Em que pese o ministro Luís Roberto Barroso, com a sua extraordinária elegância e oratória, tenha negado uma crise entre o Poder Legislativo e o Poder Judiciário, a propositura de uma PEC com esse escopo, é um péssimo sinalizador da relação entre os poderes, e muito pior do que isso, se aprovada, um risco para democracia.
Para que uma democracia realmente exista é fundamental a divisão dos poderes políticos. A teoria da separação dos poderes, espinha dorsal da democracia, vem de Montesquieu, e suas ideias deram respaldo teórico para a Revolução Francesa. Há séculos já sabemos que sem a separação, o poder do Estado fica concentrado em poucas pessoas, muitas vezes um soberano ou ditador ou líder, o que caracteriza o absolutismo, ainda que não seja monárquico. Isso gera um Estado ainda mais injusto, concentrador de poder e riqueza, e aniquila qualquer ideal democrático, com os direitos e garantias individuais das pessoas, que foram detalhadamente listados na Constituição Federal brasileira. Não existe civilização sem uma justiça independente e efetiva. A justiça é um direito de todos.
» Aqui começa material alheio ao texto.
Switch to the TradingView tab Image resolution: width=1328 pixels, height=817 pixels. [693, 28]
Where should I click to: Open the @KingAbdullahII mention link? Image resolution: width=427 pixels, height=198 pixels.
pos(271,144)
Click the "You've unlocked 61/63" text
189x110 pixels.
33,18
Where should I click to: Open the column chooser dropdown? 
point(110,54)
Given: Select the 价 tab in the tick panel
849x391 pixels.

Mas perceba que a surpreendente PEC nº 50/2023 tem o seguinte texto:
“Art. 1º O art. 49 da Constituição Federal passa a vigorar acrescido do seguinte inciso: “Art. 49 – XIX – deliberar, por três quintos dos membros de cada Casa legislativa, em dois turnos, sobre projeto de Decreto Legislativo do Congresso Nacional, apresentado por 1/3 dos membros da Câmara dos Deputados e do Senado Federal, que proponha sustar decisão do Supremo Tribunal Federal que tenha transitado em julgado, e que extrapole os limites constitucionais. Parágrafo Único. O Decreto Legislativo a que se refere o inciso XIX será promulgado pelo presidente do Congresso Nacional e comunicado ao Supremo Tribunal Federal, com vigência imediata.”
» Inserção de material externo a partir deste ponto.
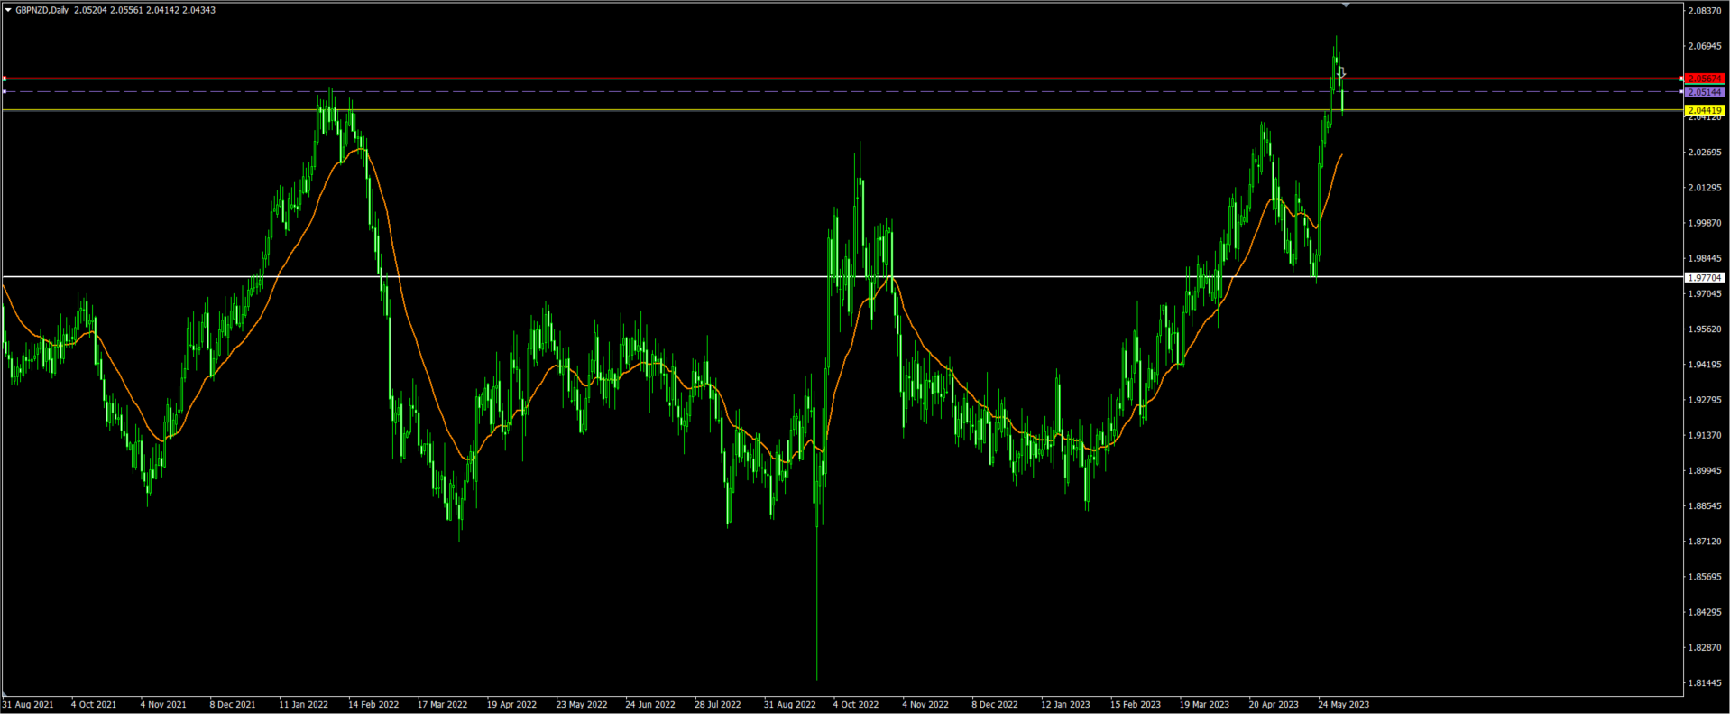Select the white down-arrow marker near latest candle
Viewport: 1730px width, 714px height.
pyautogui.click(x=1341, y=72)
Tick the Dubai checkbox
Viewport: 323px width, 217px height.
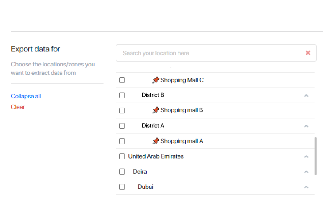click(122, 187)

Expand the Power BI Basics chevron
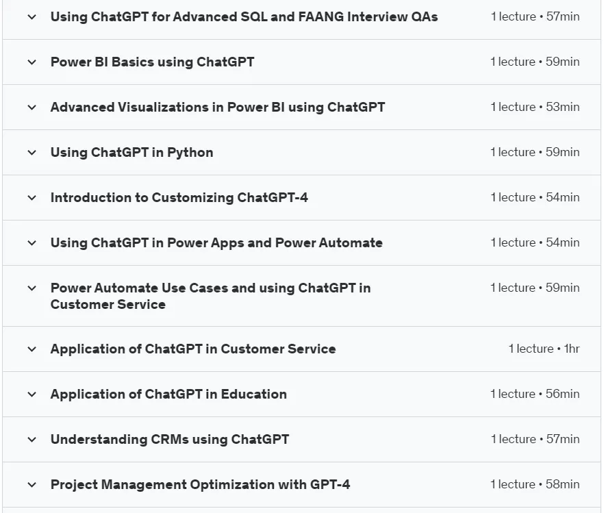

Na justificação da PEC, consta:
“O estado democrático de direito se sustenta no princípio da independência e harmonia entre os poderes. Para que este princípio basilar seja assegurado é fundamental que exista respeito equilíbrio entre os poderes, isto se dá pelo sistema de pesos e contrapesos, ou seja, nenhum poder é soberano sobre o outro.
Uma vez elaborada e aprovadas as leis pelo legislativo e estando o executivo sujeito a observá-las e respeitá-las em sua missão de executar as políticas públicas, ficando ao judiciário a sublime função de julgar e assegurar o seu pleno cumprimento.
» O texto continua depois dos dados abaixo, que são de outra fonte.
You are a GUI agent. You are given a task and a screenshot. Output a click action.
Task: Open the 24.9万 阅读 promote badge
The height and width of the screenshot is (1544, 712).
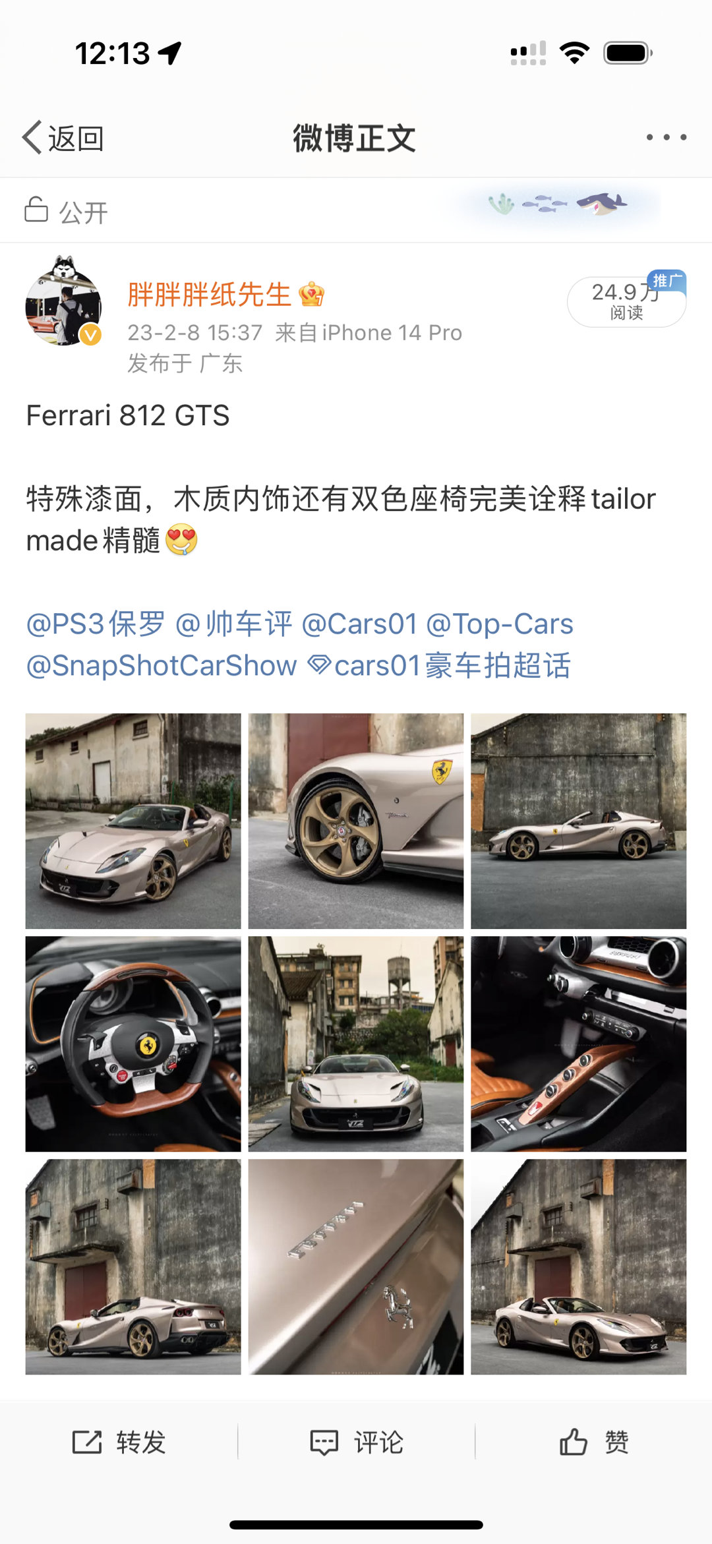626,301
Porém não há que se falar em um “Poder Supremo” para o judiciário, mas antes em dever Supremo de assegurar o respeito às leis elaboradas por aqueles que detém o poder que emana do povo, “o poder de legislar em nome do povo”.
Assim, se o Supremo Tribunal Federal, de forma controversa decide e julga contrariando a própria Constituição e portanto a ampla maioria dos representantes do povo, o estado democrático de direito é colocado em risco.
Desta forma, é fundamental que haja recurso capaz de rever a decisão de afronta a vontade da ampla maioria do povo devidamente representado no Congresso Nacional
Por esta razão;
Considerando que, o ambiente cada dia mais tenso diante de decisões polêmicas e controversas, proferidas muitas vezes por um indivíduo em detrimento da opinião de milhões de brasileiros;
Considerando que, da decisão de todos os demais poderes da República em todas as instâncias cabe recursos, ficando apenas o Supremo Tribunal Federal imune a qualquer possibilidade de revisão.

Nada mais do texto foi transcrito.